Informational article from Mission Health:

Western North Carolina is known for its long and winding roads. And while the scenic journeys add to the charm of our region, they can be a hindrance for those who need to travel for medical care. Anne Buchanan of Morganton knows this firsthand. The 77-year-old frequently traveled to Mission Hospital in Asheville for medical appointments and hospital admissions due to her congestive heart failure. Now, thanks to pioneering technology offered through Mission’s Heart Failure Program, Buchanan is making that drive a lot less frequently.

Remote Monitoring

The system that has helped reduce Buchanan’s need for in-person medical care is known as CardioMEMS. It allows doctors and nurses at Mission’s Heart Failure Program to monitor patients remotely through a wireless connection to an implanted device. CardioMEMS is the only FDA approved heart-failure monitoring system clinically proven to reduce hospital admissions.

“The CardioMEMS technology includes a small sensor that’s placed into the pulmonary artery,” Benjamin Trichon, MD, medical director of the Heart Failure Program says. “That sensor is capable of transmitting real time information about pressures in the heart and lungs on a day-to-day basis. With the capability to track these pressures remotely on a regular basis, we can examine trends and more accurately predict when patients will worsen and possibly require emergency care or admission to the hospital.”

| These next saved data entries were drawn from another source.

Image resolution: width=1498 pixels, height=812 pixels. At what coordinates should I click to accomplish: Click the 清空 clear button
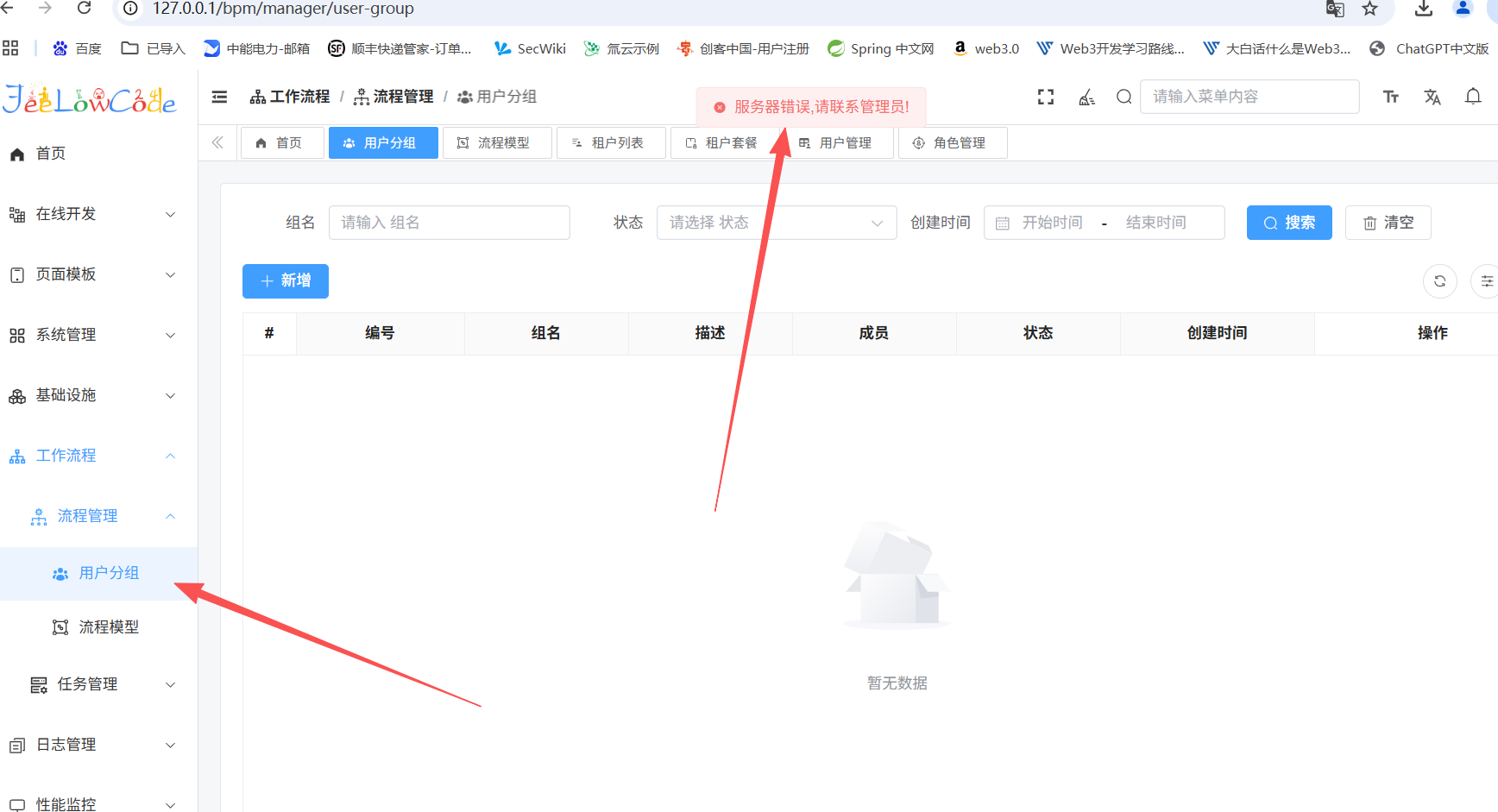click(x=1388, y=223)
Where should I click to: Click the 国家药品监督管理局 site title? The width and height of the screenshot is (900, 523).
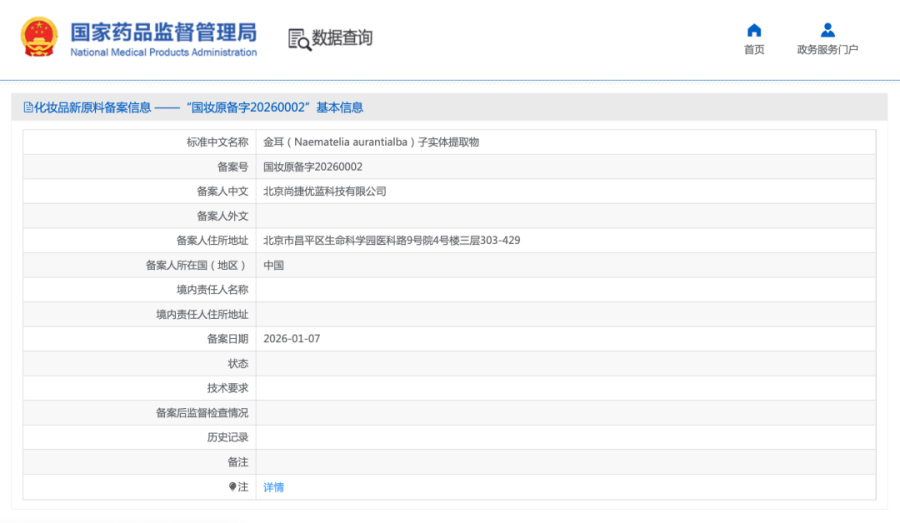pyautogui.click(x=163, y=31)
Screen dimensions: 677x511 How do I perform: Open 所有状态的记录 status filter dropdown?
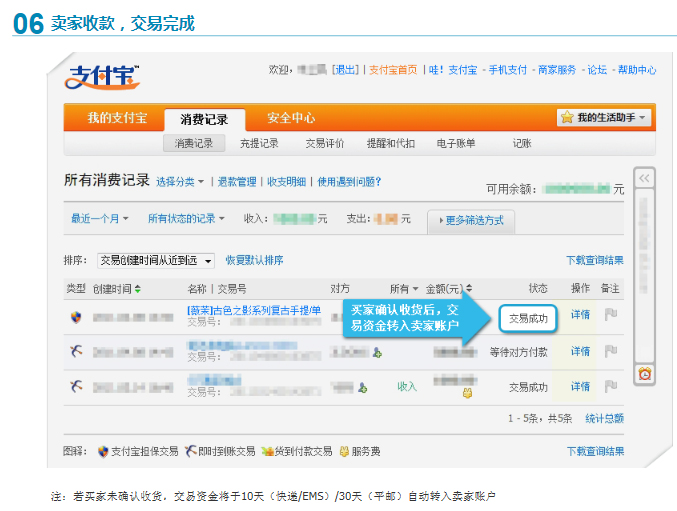tap(186, 218)
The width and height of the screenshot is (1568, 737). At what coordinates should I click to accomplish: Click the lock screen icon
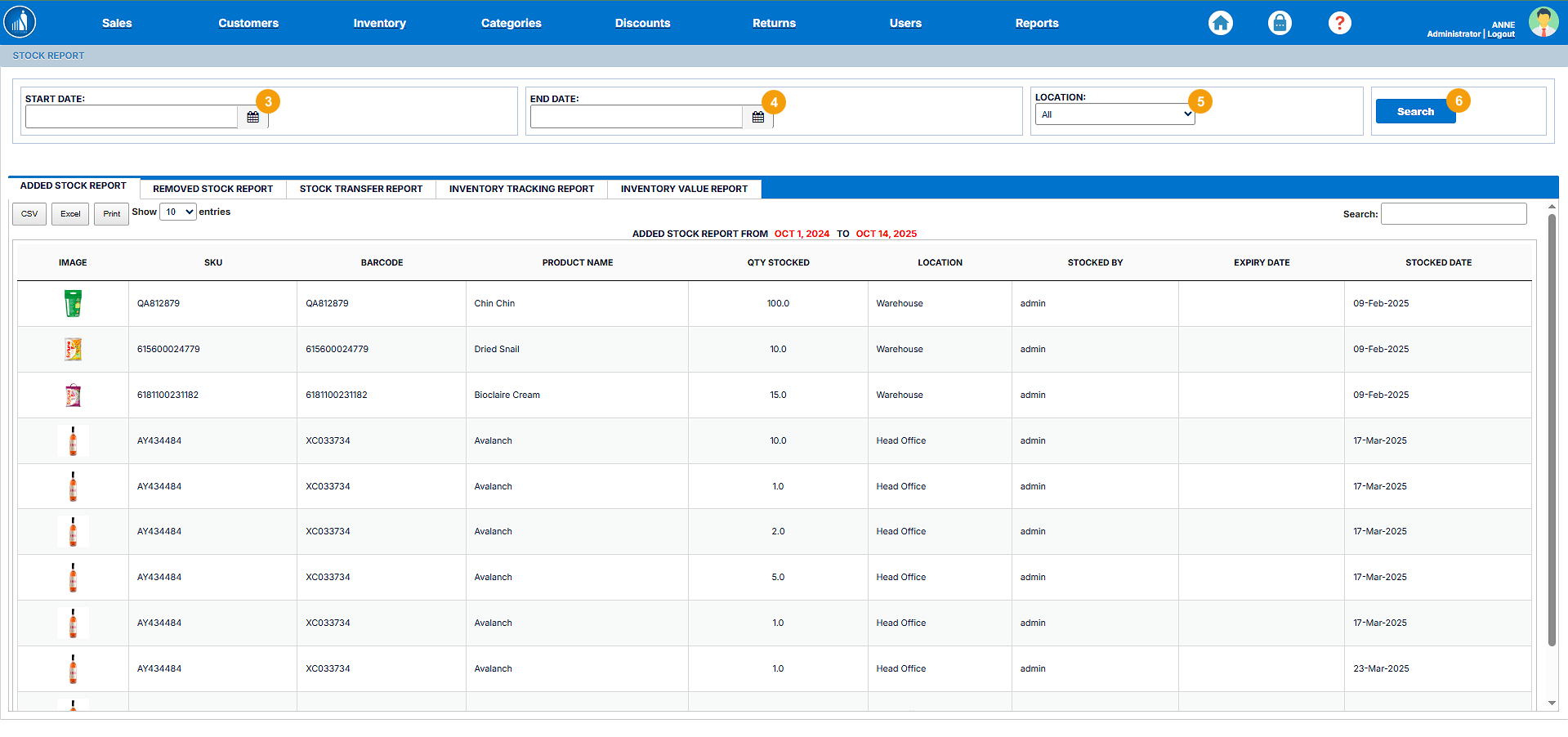(1280, 23)
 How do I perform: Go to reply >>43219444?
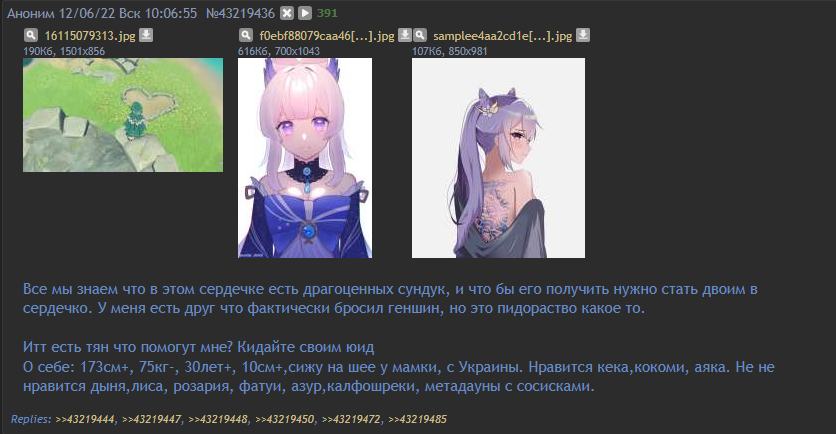coord(85,420)
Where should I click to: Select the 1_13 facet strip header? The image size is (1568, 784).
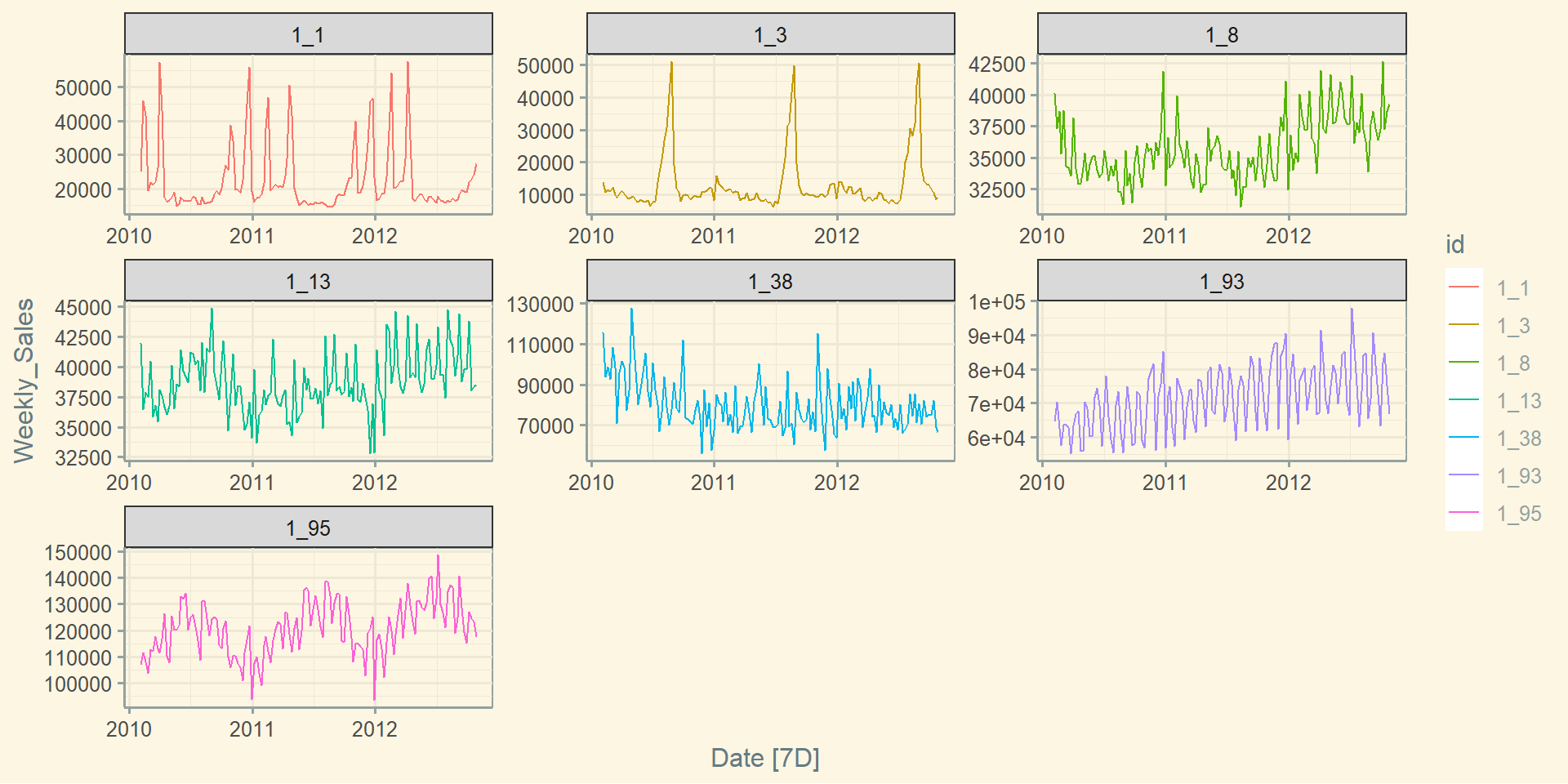(308, 281)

The sensor works in coordination with a specially designed pillow that activates a wireless signal that sends the patient’s pressure readings to a secure website monitored by Dr. Trichon and his staff. Buchanan was the first Mission Health patient to start using the system, and she has been very happy with it.

“I’ve been using it for about two and a half years now,” Buchanan says. “Every morning, I get up and turn the machine on and lie on the pillow. The machine kind of talks to me and lets me know if I’m in the right position and how long to stay there. Then it just sends the readings right on to the Heart Failure advanced practitioners.”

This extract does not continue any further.